> _Extrait du document_
---*---
Selon les chercheurs, le principal moteur de ce déclin massif est la perte d’habitat due à nos pratiques agricoles de plus en plus intensives, notamment l’utilisation massive de pesticides.

En s’appuyant sur les données de 73 rapports historiques, provenant pour la plupart d’Europe et d’Amérique du Nord, le duo a constaté que “la biodiversité des insectes est menacée dans le monde entier.”

“Si nous ne changeons pas nos modes de production alimentaire, les insectes dans leur ensemble prendront le chemin de l’extinction d’ici quelques décennies”, écrivent les chercheurs. “Les répercussions que cela aura sur les écosystèmes de la planète sont pour le moins catastrophiques.”

Comme les terres sont cultivées de manière plus agressive, notent les chercheurs, les habitats des insectes ont été oblitérés – les champs nus remplaçant les zones de végétation. L’équipe souligne également que l’urbanisation croissante, le changement climatique, la pollution et l’augmentation des espèces envahissantes qui s’attaquent aux insectes sont des facteurs supplémentaires.

En ce qui concerne la contribution du changement climatique en particulier, les auteurs notent que le réchauffement des températures dans les régions tempérées pourrait profiter à certaines espèces, mais que dans les régions tropicales, les insectes ont une faible tolérance à la chaleur accrue et seraient donc plus durement touchés.
---*---
> _Données ci-dessous_

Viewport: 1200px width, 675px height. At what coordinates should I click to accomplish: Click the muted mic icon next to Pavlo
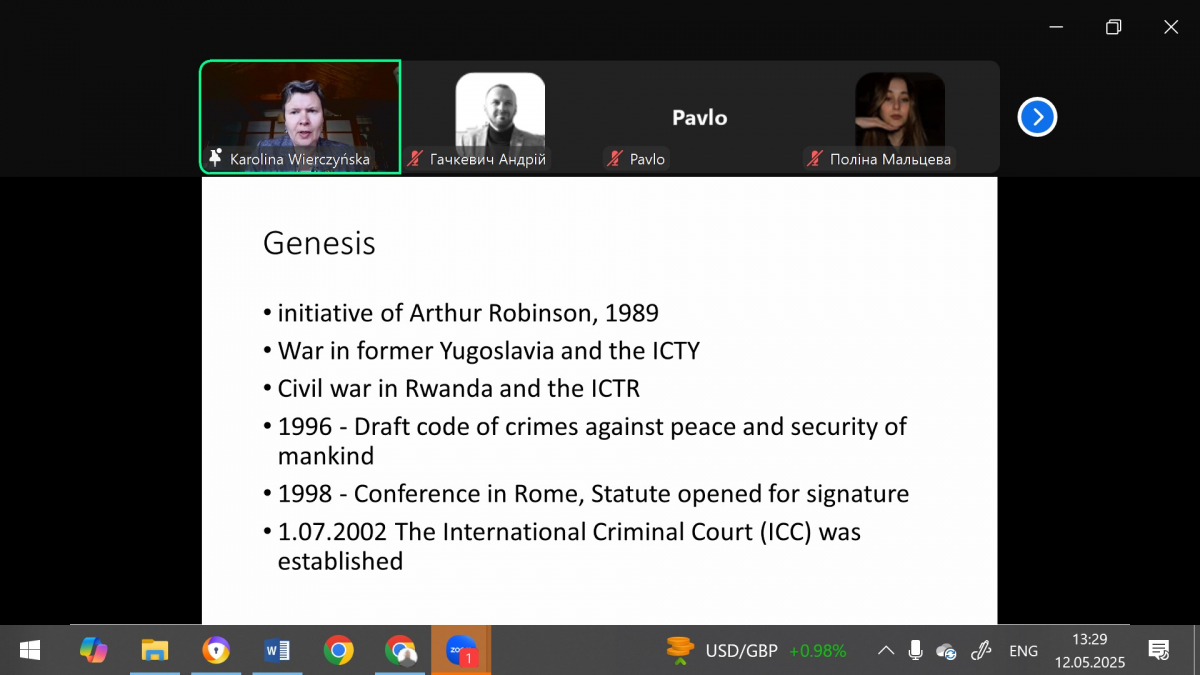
---*---
> _Énoncé_
Répondez aux questions suivantes à partir de l'extrait sur le déclin des insectes.
1. Sur combien de rapports historiques les chercheurs se sont-ils appuyés ?
2. Quel est, selon les chercheurs, le principal moteur de ce déclin ?
3. Dans quelles régions les insectes seraient-ils plus durement touchés par le réchauffement des températures ?
Ces données n'ont aucun lien avec l'extrait.

> _Réponse_
1. Sur 73 rapports historiques.
2. La perte d'habitat due à des pratiques agricoles de plus en plus intensives, notamment l'utilisation massive de pesticides.
3. Dans les régions tropicales.